October 7, 2022 - October 8, 2022

On October 7-8, 2022, Lee University’s Center for Responsible Citizenship will host its 7th Annual Symposium on Civic Virtue and Thought. The theme this year is “Institutions and Inheritance,” which will explore the role of tradition and institutions in framing political desires and discourse.

“We sometimes forget that the right thing must be done in the right way,” said CRC Director Thomas Pope. “Our desire for immediate perfection sometimes leads us to buck against those institutions and traditions that slow us down. This symposium will highlight how these apparent obstacles can benefit us, helping us to reframe the good as something shared across time.”

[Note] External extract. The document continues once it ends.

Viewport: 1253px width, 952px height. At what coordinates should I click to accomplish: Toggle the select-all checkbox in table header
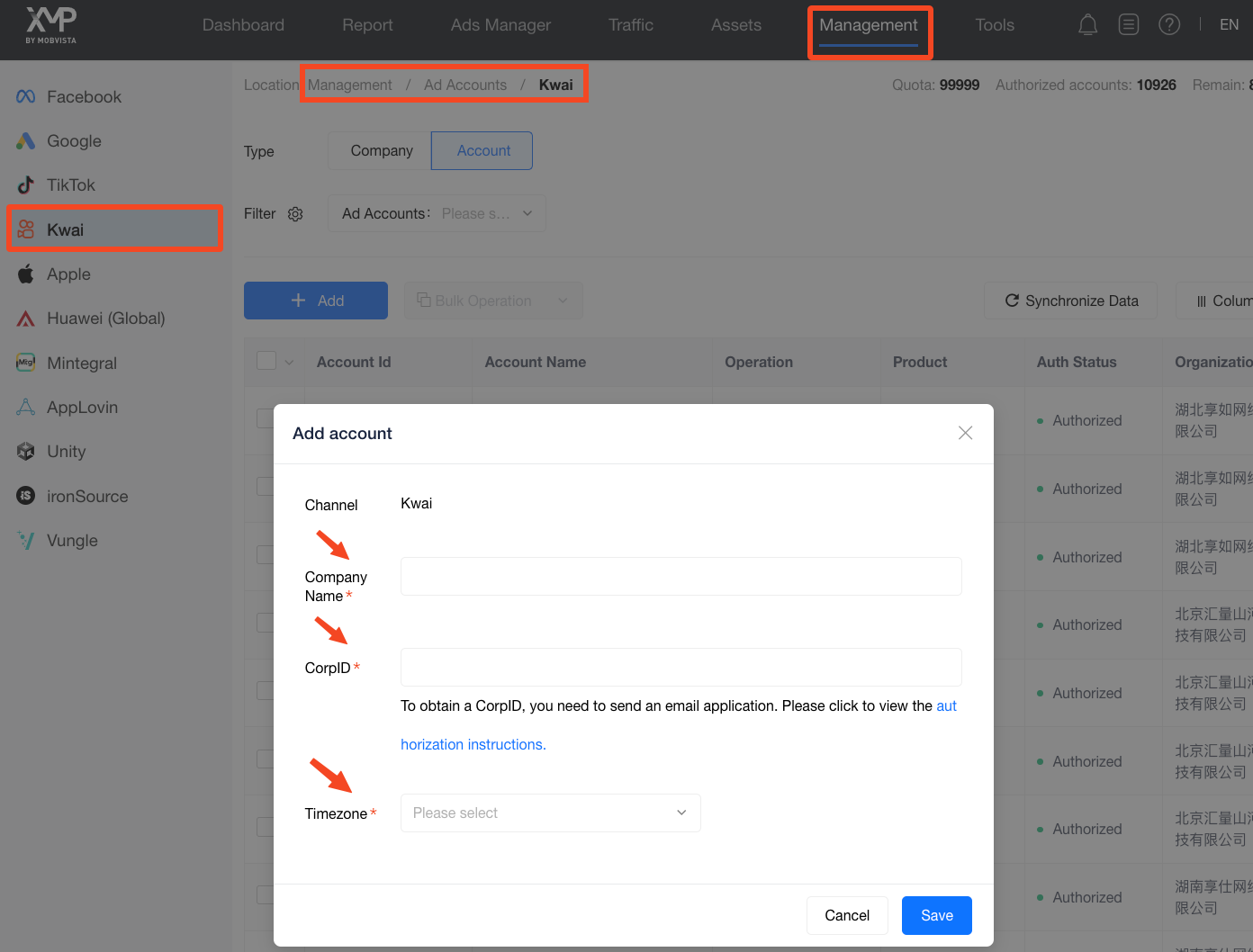266,361
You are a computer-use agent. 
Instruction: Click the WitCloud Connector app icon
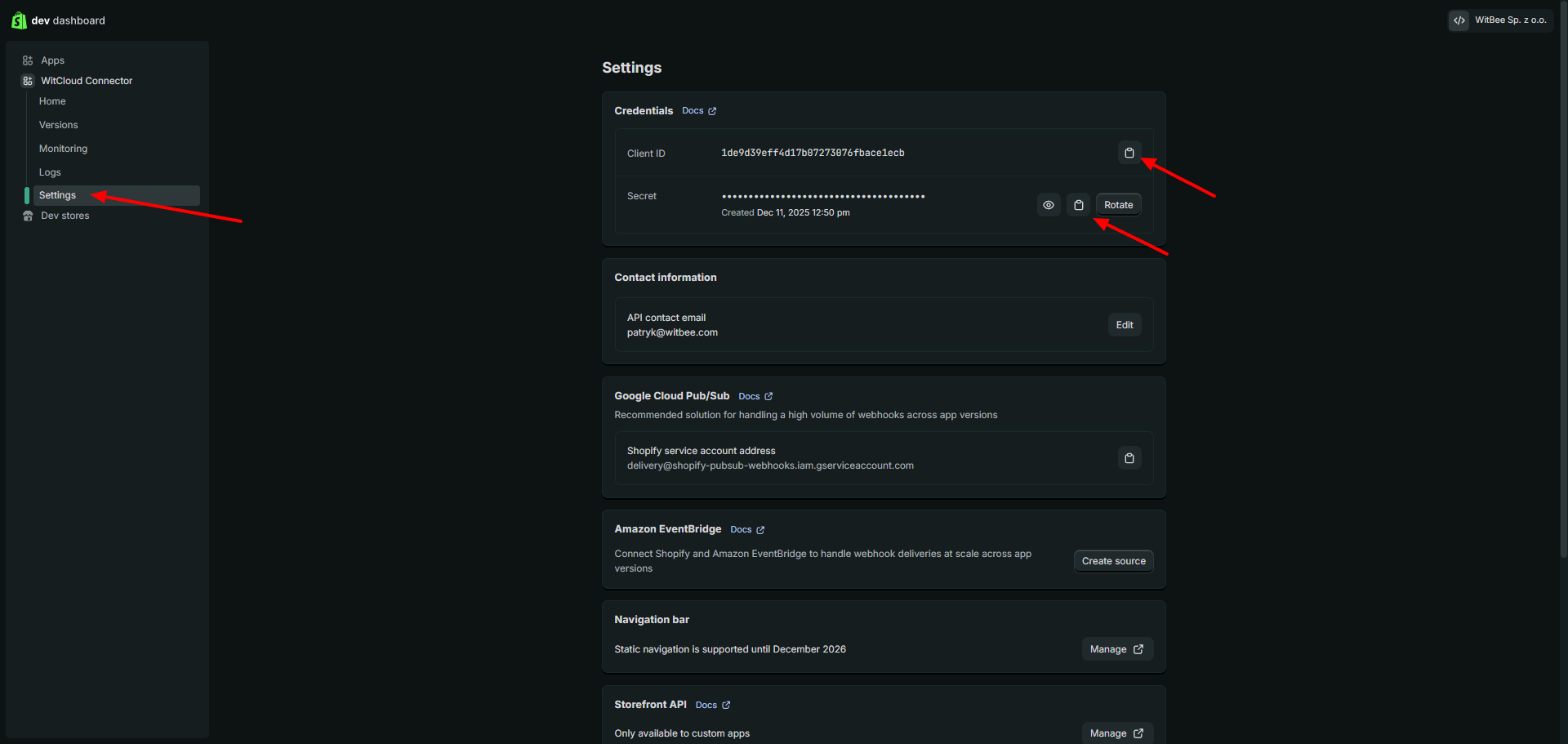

The symposium will consist of several smaller discussion seminars, as well as a public keynote by Dr. Diana Schaub, professor of political science at Loyola University. Schaub recently authored a book on three speeches by Abraham Lincoln, titled His Greatest Speeches: How Lincoln Moved the Nation, that addresses the challenges of rebuilding faith in American institutions.

The keynote lecture is free and open to the public and will be at 5 p.m. on Lee’s campus in the Humanities Building, Room 104.

Friday, October 7, 2022 • 5:00 PM EDT
Humanities Building, Room 104 • Lee University

Dr. Schaub’s keynote lecture is free and open to the public.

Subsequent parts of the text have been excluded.